Club Rose Bay was once relied on by veterans and older locals for a drink, a catch-up and Anzac commemorations, but it has become the centre of a community fight, with long-time members saying the revamped venue no longer feels built for the people it was meant to serve.
The dispute has flared in the lead-up to Anzac Day, when Rose Bay’s RSL sub-Branch is preparing its annual service and community gathering. On its own public schedule, the sub-Branch lists an ANZAC Sunday Service for April 19, 2026, while Merivale is promoting Anzac Day trading and two-up at Club Rose Bay on April 25.


The overlap has sharpened a local question: can the new-look venue still meet the expectations many veterans and older members have of an RSL at the most important time of the year?
Rose Bay’s Anzac Focus Meets a New Club Identity
Club Rose Bay was brought back from administration after members voted 147 to one in January 2025 to proceed with a Merivale management deal. Reports at the time described the club as being under major financial strain, with the site having closed in 2024 before the rescue package was backed by members. The vote gave Merivale, led by Justin Hemmes, control of food and beverage operations, while the club itself continued as a registered club.

----------

■ **Exercise tasks**
A. In the Club Rose Bay text, what was the result of the members' vote in January 2025?
B. Duplicate the Club Rose Bay text word for word, from "Club Rose Bay was once" to "meant to serve.".
C. Go on with the text about Club Rose Bay, starting after its final sentence.

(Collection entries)
----------

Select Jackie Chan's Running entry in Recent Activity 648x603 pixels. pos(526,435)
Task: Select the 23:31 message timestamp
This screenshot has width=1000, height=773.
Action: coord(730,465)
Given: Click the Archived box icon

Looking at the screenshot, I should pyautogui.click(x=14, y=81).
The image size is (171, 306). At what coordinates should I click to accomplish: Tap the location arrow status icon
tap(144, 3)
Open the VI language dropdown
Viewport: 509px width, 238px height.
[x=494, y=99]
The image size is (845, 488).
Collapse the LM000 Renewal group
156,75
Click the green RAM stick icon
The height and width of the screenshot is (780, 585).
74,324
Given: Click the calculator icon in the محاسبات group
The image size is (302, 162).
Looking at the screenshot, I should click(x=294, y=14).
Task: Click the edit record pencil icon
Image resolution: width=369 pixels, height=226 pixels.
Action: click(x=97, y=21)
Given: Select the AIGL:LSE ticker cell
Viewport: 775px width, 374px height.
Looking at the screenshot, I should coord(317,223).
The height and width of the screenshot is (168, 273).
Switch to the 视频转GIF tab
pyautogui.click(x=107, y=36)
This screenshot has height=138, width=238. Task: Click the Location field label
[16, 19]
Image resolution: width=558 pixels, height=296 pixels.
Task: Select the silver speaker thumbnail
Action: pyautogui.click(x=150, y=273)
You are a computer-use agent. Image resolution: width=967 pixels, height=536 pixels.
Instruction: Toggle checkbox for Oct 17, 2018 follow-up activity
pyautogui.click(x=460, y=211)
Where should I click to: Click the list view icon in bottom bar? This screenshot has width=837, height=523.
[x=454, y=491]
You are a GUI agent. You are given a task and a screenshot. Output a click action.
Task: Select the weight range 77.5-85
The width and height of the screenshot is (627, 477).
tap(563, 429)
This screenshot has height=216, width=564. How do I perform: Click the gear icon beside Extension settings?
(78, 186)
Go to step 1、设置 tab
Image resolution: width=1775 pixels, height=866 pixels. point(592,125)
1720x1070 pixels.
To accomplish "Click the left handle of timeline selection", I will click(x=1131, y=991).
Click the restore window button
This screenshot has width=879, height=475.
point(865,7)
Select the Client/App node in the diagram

----------

■ **Answers for this exercise**
A. Members voted 147 to one to proceed with a Merivale management deal.

B.
Club Rose Bay was once relied on by veterans and older locals for a drink, a catch-up and Anzac commemorations, but it has become the centre of a community fight, with long-time members saying the revamped venue no longer feels built for the people it was meant to serve.

C.
Since then, the venue has been repositioned as Club Rose Bay and reopened after a year-long refurbishment in December 2025. Merivale and design coverage around the reopening described a broad remake of the site, presenting it as a renewed local destination with hospitality, outdoor trading and updated social spaces. Lifestyle coverage also cast the project as the venue’s biggest refresh in decades.
This fresh start has not landed the same way with everyone. The central complaint from critics is not simply that the club looks different, but that its role in community life has shifted. Veterans and older members argued the atmosphere now feels more suited to younger patrons arriving for food, drinks and entertainment than to ex-service people wanting the familiar club culture associated with an RSL, especially ahead of Anzac Day.
A Club Saved for Some, But Harder to Use for Others
The strongest concern is practical as much as symbolic. The loss of the car park and the move toward a busier outdoor venue had made the site harder for older patrons to use. Old-time patrons pointed to parking pressure, access issues and long waits for service as signs the club’s daily rhythm had changed.
For older veterans, it’s more than just comfort. Rose Bay RSL describes its Anzac service as one of the most significant events organized by the sub-Branch each year. This means that concerns about queues, noise, access, and crowd mix are not just practical issues. These concerns reflect a belief that a place linked to service and memory is changing too quickly for them to keep up with.
Supporters of the revamp make a different case. Their argument begins with the fact that the club was in serious trouble before the Merivale deal. Seen through that lens, the new Club Rose Bay is not a takeover of a healthy institution but an attempt to stop one from failing.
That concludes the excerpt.